START EXERCISE INPUTS

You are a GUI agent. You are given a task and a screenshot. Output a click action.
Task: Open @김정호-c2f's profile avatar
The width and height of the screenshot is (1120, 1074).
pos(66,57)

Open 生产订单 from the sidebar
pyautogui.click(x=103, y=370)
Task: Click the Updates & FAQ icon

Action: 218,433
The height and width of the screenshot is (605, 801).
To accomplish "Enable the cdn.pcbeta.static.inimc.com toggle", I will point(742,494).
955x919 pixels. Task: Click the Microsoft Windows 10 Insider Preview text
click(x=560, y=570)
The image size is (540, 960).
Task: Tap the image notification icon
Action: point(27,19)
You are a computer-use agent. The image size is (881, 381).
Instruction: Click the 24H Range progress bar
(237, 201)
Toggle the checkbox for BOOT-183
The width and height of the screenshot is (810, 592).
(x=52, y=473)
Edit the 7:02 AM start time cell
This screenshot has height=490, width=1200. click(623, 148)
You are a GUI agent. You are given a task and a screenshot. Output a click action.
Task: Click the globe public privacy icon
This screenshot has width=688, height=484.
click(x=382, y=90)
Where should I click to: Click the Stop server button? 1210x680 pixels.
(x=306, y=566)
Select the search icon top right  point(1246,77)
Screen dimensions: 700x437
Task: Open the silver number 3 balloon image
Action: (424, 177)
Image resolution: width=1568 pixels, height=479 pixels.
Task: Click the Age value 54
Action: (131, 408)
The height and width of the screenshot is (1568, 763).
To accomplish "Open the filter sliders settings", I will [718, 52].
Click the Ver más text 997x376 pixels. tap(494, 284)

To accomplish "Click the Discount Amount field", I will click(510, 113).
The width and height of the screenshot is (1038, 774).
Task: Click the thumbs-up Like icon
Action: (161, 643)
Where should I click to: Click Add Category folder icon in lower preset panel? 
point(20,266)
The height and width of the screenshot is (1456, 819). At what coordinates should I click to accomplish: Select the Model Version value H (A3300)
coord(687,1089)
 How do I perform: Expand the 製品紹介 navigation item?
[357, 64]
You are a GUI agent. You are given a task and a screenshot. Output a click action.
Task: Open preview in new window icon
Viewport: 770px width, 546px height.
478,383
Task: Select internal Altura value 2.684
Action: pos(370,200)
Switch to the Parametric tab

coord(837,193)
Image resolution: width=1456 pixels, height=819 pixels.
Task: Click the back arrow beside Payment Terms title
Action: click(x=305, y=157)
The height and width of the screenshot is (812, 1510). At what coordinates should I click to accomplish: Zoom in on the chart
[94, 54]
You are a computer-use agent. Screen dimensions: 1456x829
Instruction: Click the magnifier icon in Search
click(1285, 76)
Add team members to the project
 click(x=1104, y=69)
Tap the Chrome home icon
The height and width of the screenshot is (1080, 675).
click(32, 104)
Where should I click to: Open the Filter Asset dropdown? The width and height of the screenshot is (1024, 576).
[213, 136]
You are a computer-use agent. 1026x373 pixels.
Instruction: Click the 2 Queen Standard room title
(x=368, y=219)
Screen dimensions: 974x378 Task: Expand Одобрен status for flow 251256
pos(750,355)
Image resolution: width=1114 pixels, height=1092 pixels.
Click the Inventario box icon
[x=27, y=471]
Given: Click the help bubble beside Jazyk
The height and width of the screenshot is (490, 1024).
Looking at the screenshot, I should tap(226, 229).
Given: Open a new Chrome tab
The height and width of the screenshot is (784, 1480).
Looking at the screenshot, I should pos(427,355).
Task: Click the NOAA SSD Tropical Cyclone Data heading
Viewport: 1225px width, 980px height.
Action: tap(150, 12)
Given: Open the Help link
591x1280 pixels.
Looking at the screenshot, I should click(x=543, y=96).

END EXERCISE INPUTS

__WHAT THE EXERCISE ASKS__
In the data above, which lines lie between the line with "Add team members to the project" and the line with "Task: Click the NOAA", inclusive? Print those lines exactly and nothing else.

__RESULT__
Add team members to the project
 click(x=1104, y=69)
Tap the Chrome home icon
The height and width of the screenshot is (1080, 675).
click(32, 104)
Where should I click to: Open the Filter Asset dropdown? The width and height of the screenshot is (1024, 576).
[213, 136]
You are a computer-use agent. 1026x373 pixels.
Instruction: Click the 2 Queen Standard room title
(x=368, y=219)
Screen dimensions: 974x378 Task: Expand Одобрен status for flow 251256
pos(750,355)
Image resolution: width=1114 pixels, height=1092 pixels.
Click the Inventario box icon
[x=27, y=471]
Given: Click the help bubble beside Jazyk
The height and width of the screenshot is (490, 1024).
Looking at the screenshot, I should tap(226, 229).
Given: Open a new Chrome tab
The height and width of the screenshot is (784, 1480).
Looking at the screenshot, I should pos(427,355).
Task: Click the NOAA SSD Tropical Cyclone Data heading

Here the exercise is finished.